请返回下方二叉树题解中从“using namespace std;”到“i = 1;i <= n;i ++)”之间的原文，两端的文字都要包括在内。

• _文档片段_
-*-*-

题意:题目给定一颗二叉树,前序遍历二叉树的时候产生一个01的欧拉序列,输出某个01串在此序列中出现了几次。
总结:真是弱。。。。我居然模拟查找二叉树的生成,这可能退化到N^2。。。,引用了一个结论:
http://www.cppblog.com/hanfei19910905/archive/2012/07/02/181144.html
nlogn的算法生成静态二叉树,mark一下:
#include <cstdio>
#include <cstring>
#include <algorithm>
#include <set>
#pragma comment(linker, "/STACK:36777216")
using namespace std;
const int N = 600050;
char s[N << 1],p[N];
int next[N],n,a[N],idx,lenp,lens,tot;
int left[N],right[N],stack[N],top;
bool vis[N];
set<int> myset;
void init(int key){
myset.clear();
top = 0;
for(int i = 1;i <= n;i ++)
left[i] = right[i] = -1;
myset.insert(key);
}
void insert(int key){
// printf("key:%d ",key);
myset.insert(key);
set<int> ::iterator less,more;
more = less = myset.lower_bound(key);
if(less != myset.begin()){
less --;
if(right[*less] == -1) {right[*less] = key;
// printf("less:%d\n",*less);
return ;
}
}
more ++;
if(more != myset.end() && left[*more] == -1) left[*more] = key;
// printf("more:%d\n",*more);
}
void setNext(){
int j = 0 , k = -1;
next[j] = k;
while(j < lenp){
if(k == -1 || p[j] == p[k]){
if(p[j + 1] == p[k + 1]) next[++ j] = next[++ k];
else next[++ j] = ++k;
}
else k = next[k];
}
}
void dfs(int cur){
memset(vis,false,sizeof(vis));
top = 0;
stack[++ top] = cur;
while(!vis[cur]){
int u = stack[top];
s[lens ++] = '0' + (u & 1);
int v = left[u];
if(v != -1 && !vis[v]) {stack[++ top] = v;continue;}
v = right[u];
if(v != -1 && !vis[v]) {stack[++ top] = v; continue;}
top --;
vis[u] = 1;
}
}
int kmp(){
int i = 0,j = 0;
int Count = 0;
while(i < lens){
if(j == -1 || s[i] == p[j]){
i ++,j ++;
if(j == lenp) Count ++;
}
else j = next[j];
}
return Count;
}
int main(){
// freopen("input.txt","r",stdin);
int cas;
scanf("%d",&cas);
for(int t = 1;t <= cas;t ++){
scanf("%d",&n);
for(int i = 0;i < n;i ++)

-*-*-

[已保存的数据条目]
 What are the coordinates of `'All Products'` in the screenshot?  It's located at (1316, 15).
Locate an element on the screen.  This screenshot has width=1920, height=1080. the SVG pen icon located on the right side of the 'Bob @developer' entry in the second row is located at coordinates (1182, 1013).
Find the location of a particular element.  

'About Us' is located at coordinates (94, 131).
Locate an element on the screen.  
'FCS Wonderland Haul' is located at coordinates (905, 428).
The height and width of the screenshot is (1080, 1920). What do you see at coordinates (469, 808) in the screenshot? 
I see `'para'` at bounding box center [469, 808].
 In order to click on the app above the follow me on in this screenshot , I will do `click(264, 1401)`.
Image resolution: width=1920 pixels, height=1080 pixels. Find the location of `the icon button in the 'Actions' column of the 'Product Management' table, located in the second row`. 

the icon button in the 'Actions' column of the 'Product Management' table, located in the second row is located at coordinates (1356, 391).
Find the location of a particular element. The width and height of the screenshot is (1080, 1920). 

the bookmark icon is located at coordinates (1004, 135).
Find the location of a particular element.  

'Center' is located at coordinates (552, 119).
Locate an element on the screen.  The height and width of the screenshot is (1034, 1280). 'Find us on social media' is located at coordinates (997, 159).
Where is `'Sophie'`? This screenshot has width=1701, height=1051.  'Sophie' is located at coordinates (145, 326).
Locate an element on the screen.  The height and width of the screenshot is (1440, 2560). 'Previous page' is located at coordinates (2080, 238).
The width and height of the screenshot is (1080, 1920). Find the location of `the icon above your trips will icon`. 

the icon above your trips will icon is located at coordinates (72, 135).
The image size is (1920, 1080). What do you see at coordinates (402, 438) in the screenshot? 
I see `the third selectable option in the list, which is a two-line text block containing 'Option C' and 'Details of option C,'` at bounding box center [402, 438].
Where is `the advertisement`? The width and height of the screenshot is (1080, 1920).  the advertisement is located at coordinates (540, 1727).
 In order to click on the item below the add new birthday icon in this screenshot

-*-*-

• _参考答案_
using namespace std;
const int N = 600050;
char s[N << 1],p[N];
int next[N],n,a[N],idx,lenp,lens,tot;
int left[N],right[N],stack[N],top;
bool vis[N];
set<int> myset;
void init(int key){
myset.clear();
top = 0;
for(int i = 1;i <= n;i ++)